The hard part was forcing myself to leave after.
She looked like she wanted to die watching me walk out of her room. It took everything in me not to wrap my arms around her and hold her until she fell asleep. But I had to go, for my own sake. For my own fucking sanity.
I haven’t dwelled on her much since then. I think—Ithink—I’m finally getting over it. Over her.
My chest feels lighter than it has in months. I’m focused on the shit that matters. Work, back at it in the gym, the project. Me and Mama are all set to go to the White House. I actually heard real excitement in her voice when I invited her.
My doorbell rings again. I hit pause on the remote and jump up, ready to deal more sugar to children. I feel a twinge of loneliness, maybe even some regret, but I push it out of my mind.
Better to be alone than stuck with crazy.
I’m just sliding under the covers when my phone vibrates. I expect it to be the group chat again, but when I glance at the screen, my stomach drops.
I’m at the bridge
The fuck does that mean? Why would she be at the bridge? And at this time of night?
I stare at the message, willing it to make sense of itself for me. It’s been two weeks of complete silence, and now, out of nowhere, this.
My thumb hovers over the keyboard. A dozen different responses form and dissolve in my head before I finally type back.
Why
Three dots appear. Then disappear. Then, nothing.
I blow out a breath, gripping my phone tighter. My head is telling me to leave it alone. To not let myself get caught up in whatever game she’s playing.
But I already know that’s not gonna happen.
I throw some clothes on and rush out, having no idea what the hell I’m walking into.
I make the short drive in silence. There isn’t really any music that could properly accompany my growing sense of dread.
The bridge looms in the distance as I pull up to the site, its skeletal frame stretching across the water, bathed in the eerie glow of the streetlights. The river below is black, just barely reflecting the moon.
I pass her car on the way in. That shit is a fucking beater. I’ve seen it before, of course, but I didn’t notice how bad it looked. How the hell did I let her drive around in that?
My headlights sweep over the gravel lot as I pull in next to it.
I kill the engine and sit for a second, gripping the wheel, trying to talk myself out of this. But there’s no alternative. I can’t leave her out there alone like this.

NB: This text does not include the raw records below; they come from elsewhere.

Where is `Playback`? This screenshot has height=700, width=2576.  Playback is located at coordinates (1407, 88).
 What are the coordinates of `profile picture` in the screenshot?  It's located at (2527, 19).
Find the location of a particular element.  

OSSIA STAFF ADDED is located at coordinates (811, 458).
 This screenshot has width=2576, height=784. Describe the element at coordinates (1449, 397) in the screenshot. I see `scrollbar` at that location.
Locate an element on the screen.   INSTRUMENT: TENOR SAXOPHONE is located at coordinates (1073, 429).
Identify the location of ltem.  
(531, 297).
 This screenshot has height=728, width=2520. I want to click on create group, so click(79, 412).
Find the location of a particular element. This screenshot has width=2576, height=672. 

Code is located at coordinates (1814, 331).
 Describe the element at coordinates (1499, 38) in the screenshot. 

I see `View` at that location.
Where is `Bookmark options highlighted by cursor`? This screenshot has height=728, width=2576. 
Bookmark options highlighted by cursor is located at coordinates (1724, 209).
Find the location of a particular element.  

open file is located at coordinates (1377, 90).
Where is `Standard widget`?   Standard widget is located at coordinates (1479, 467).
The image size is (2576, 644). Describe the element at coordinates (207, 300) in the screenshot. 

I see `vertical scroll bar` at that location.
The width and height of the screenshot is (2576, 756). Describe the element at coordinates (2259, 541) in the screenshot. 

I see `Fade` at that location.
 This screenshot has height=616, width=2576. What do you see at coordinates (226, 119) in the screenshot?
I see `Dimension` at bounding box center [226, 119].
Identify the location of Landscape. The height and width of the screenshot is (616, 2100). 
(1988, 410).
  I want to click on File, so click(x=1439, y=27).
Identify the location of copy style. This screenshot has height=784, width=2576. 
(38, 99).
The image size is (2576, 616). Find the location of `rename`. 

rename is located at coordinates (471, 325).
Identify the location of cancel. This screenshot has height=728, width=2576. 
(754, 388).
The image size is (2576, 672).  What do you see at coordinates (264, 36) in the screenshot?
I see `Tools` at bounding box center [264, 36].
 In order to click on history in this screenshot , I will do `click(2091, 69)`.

I get out, closing my door quietly behind me. Wind rushes through the trees, cutting through my sweatshirt, making me wish I’d worn something thicker. It smells like damp earth out here, and the dying embers of a distant bonfire—somebody’s Halloween night celebration on its last legs.
I step onto the dirt path, making my way to the site. The incline is steep and uneven under my Jordans. I wish I’d worn my boots. I move slow, careful, my eyes locked on the figure at the top of the hill.
She’s right at the edge, her legs pulled up, her arms wrapped around them. Her hair is loose and blowing in her face, but she’s not moving. She stares straight ahead at the unfinished structure, laser focused.
I stop a few feet away and watch her. I don’t know how long I stand there, but she never looks over at me.
Finally, I clear my throat, closing the distance between us.
“What are you doing out here?”
She exhales slowly, still not looking at me. “I didn’t think you’d come.”
“I was worried about you.”
“Worried?” She smiles like she pities me. “You thought I’d do something stupid?”